BEGIN
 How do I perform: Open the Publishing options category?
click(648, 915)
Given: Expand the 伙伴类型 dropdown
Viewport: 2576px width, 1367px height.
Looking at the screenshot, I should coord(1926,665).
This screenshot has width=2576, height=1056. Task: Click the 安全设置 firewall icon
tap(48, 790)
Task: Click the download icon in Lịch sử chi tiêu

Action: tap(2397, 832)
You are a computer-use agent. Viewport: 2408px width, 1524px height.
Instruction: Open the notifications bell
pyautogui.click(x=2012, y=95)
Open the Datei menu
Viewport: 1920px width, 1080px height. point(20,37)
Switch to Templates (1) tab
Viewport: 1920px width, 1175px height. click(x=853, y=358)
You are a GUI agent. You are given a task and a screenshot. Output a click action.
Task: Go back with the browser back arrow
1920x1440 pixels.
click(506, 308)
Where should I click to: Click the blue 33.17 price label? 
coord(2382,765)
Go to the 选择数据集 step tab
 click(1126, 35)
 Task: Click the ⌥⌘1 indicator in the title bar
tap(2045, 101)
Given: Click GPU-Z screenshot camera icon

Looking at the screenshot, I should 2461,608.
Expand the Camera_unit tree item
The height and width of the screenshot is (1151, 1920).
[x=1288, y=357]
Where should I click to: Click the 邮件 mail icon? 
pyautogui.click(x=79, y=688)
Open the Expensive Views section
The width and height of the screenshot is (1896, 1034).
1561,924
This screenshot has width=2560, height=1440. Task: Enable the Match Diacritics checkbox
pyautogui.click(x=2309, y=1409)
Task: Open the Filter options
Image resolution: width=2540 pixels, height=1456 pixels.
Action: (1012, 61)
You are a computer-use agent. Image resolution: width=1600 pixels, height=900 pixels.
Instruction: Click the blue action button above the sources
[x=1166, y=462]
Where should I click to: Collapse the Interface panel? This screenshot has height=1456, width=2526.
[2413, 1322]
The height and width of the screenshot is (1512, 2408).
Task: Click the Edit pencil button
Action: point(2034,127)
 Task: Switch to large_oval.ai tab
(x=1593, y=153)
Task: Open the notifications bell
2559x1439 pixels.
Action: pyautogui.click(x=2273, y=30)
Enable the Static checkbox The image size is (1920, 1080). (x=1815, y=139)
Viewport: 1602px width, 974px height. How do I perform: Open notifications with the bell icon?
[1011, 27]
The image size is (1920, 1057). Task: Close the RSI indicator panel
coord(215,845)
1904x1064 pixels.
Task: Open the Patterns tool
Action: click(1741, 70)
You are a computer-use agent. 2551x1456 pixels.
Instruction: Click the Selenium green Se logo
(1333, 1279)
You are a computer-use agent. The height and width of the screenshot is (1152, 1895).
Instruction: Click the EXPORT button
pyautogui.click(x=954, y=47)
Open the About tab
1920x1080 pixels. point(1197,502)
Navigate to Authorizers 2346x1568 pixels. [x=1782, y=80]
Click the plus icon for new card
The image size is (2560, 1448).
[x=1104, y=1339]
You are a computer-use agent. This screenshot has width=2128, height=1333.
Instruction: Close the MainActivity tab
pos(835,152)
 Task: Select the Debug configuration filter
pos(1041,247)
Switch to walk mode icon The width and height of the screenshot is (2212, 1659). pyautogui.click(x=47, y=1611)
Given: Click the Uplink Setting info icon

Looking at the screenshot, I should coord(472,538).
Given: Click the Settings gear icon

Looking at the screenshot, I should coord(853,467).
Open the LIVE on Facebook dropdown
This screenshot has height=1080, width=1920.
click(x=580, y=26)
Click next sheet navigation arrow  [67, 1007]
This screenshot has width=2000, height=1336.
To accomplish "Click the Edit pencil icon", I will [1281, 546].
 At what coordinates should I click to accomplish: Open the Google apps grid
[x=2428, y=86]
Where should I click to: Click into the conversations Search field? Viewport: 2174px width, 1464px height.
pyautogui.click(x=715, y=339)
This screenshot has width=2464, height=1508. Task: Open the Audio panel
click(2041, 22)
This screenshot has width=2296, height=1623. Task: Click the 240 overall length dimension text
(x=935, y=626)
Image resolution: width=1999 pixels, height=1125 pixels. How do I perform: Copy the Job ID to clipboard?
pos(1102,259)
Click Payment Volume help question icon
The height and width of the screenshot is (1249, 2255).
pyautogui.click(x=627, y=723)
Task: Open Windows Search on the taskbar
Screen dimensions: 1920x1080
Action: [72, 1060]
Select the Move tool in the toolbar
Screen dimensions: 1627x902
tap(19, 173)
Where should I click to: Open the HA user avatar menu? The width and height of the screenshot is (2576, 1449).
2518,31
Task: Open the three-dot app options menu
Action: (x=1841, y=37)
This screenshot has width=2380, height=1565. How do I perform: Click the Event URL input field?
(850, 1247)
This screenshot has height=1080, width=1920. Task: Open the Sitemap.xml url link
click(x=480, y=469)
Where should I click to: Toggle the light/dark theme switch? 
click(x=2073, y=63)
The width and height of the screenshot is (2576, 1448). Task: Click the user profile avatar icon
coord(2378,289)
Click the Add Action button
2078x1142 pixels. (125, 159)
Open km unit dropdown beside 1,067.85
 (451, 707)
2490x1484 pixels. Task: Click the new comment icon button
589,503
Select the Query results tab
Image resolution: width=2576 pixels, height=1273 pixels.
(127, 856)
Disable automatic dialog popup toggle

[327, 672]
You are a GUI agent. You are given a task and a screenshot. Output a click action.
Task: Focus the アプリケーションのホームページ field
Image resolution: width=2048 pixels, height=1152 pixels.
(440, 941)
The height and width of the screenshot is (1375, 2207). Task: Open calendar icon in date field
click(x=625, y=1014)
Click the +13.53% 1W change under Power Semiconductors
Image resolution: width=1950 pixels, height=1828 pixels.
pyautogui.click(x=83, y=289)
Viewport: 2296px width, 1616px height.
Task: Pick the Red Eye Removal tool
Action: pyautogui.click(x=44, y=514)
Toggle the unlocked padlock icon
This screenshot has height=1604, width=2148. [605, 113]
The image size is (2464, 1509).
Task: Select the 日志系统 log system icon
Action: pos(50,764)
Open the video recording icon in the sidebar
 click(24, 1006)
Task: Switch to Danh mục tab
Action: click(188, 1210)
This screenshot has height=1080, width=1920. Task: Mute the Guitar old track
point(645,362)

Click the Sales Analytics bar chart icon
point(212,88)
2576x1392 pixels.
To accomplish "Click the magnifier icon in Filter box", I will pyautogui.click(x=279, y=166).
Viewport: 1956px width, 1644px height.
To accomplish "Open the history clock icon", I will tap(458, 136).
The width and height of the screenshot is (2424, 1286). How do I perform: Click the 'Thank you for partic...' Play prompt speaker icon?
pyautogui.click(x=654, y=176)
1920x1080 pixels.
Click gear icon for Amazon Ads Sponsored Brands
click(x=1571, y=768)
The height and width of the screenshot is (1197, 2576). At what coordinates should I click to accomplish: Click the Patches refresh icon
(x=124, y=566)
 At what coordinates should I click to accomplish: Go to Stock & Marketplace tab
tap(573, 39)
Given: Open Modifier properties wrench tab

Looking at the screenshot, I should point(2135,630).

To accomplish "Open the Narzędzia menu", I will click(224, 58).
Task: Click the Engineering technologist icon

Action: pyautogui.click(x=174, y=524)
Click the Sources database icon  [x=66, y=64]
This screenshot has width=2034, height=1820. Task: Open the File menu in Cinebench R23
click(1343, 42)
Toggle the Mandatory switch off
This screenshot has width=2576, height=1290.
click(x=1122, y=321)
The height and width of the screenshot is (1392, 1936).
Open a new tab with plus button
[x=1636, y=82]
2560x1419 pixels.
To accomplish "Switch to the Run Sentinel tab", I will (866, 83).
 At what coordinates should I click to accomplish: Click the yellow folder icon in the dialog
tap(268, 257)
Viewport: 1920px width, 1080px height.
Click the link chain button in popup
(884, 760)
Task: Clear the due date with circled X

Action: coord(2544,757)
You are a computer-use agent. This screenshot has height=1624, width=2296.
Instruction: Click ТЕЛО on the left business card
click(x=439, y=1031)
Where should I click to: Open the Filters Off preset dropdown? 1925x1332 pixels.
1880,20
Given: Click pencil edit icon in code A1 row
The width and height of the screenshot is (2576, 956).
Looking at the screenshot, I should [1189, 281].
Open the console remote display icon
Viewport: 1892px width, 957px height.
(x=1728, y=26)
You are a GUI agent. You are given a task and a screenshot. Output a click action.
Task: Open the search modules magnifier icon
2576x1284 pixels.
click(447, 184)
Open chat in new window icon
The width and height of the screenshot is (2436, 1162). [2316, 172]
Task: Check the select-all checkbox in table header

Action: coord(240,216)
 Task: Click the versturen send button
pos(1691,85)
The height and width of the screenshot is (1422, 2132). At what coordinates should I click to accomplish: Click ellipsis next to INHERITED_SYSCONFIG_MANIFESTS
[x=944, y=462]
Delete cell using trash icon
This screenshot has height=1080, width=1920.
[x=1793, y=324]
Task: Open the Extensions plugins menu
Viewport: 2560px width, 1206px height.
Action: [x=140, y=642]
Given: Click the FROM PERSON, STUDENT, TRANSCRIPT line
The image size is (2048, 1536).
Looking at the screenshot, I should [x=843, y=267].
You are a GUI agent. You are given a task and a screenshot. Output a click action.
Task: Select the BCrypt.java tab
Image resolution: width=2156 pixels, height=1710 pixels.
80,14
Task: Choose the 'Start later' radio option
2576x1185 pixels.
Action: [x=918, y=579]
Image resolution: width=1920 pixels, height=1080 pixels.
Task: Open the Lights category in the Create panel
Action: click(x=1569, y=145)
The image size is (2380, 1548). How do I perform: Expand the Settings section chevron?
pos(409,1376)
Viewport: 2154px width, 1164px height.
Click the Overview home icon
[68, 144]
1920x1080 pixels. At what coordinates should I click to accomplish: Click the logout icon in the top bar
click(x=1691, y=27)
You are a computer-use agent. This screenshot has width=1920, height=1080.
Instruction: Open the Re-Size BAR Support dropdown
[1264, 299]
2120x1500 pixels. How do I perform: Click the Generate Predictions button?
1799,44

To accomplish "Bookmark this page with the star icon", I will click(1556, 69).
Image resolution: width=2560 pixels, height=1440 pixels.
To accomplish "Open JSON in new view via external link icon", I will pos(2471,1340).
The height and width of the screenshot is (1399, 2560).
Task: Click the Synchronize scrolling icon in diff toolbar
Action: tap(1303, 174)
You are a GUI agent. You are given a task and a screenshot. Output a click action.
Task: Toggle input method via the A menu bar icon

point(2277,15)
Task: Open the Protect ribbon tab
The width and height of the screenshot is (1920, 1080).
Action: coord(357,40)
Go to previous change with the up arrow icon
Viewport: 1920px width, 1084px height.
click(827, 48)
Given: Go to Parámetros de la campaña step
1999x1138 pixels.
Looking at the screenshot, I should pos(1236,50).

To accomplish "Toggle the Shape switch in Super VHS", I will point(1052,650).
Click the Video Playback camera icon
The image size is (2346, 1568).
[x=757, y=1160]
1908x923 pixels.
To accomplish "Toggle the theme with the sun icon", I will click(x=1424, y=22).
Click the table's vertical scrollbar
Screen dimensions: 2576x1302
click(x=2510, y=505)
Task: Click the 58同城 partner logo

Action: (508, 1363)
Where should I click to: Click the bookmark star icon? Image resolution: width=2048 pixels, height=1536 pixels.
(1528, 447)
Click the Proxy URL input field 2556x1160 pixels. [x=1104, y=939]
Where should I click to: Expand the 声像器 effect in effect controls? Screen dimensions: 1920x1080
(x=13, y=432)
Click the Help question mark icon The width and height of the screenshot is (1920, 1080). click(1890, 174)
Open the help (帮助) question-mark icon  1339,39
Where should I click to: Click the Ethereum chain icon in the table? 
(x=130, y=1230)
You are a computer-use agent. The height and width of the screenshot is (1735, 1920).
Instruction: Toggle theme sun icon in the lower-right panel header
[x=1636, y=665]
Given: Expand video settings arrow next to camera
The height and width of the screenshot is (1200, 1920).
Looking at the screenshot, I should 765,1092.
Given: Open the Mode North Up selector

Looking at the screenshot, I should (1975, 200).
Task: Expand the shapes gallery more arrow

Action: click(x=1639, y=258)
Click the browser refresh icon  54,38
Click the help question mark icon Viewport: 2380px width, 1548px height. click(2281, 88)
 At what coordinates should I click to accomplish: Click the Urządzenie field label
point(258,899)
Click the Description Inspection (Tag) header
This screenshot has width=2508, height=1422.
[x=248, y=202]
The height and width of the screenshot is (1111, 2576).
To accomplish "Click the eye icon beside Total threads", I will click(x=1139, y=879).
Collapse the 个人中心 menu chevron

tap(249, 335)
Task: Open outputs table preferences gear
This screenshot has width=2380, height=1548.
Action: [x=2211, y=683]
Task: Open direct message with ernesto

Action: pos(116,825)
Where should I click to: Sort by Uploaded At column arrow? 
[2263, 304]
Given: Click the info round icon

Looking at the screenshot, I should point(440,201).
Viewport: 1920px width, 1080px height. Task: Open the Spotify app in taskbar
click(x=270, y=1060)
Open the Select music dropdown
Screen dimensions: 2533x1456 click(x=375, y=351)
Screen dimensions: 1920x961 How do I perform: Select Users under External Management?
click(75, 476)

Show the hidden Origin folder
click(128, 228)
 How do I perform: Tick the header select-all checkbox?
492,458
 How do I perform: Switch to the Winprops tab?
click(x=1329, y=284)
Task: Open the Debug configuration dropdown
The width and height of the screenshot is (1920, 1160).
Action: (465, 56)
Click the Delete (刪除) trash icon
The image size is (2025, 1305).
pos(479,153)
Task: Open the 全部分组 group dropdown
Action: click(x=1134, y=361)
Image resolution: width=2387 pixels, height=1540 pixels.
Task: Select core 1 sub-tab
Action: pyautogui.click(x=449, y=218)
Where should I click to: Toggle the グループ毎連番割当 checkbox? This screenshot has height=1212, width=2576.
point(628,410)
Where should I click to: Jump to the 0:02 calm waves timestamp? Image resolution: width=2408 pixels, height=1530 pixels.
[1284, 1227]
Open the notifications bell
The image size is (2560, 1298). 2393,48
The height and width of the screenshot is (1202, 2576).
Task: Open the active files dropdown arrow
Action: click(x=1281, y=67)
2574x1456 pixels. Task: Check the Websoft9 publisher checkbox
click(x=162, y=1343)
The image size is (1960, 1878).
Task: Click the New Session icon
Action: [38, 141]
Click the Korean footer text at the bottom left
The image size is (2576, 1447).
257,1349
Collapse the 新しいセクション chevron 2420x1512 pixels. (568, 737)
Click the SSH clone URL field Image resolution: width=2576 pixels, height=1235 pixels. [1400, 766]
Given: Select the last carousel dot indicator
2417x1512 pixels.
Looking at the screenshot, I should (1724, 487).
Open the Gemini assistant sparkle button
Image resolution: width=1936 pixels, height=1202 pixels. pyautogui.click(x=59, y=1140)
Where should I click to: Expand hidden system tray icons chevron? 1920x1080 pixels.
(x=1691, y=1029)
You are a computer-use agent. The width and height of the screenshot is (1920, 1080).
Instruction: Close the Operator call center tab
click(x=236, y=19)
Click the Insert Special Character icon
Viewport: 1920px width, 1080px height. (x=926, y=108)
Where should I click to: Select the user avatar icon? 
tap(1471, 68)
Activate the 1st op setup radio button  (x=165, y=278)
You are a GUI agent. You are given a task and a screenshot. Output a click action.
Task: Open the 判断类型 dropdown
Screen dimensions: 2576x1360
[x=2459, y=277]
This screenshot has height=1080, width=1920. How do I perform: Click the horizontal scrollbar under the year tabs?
END
Exercise brief: Reproduce every line of the material above that has the string "browser".

Task solution:
Task: Go back with the browser back arrow
Click the browser refresh icon  54,38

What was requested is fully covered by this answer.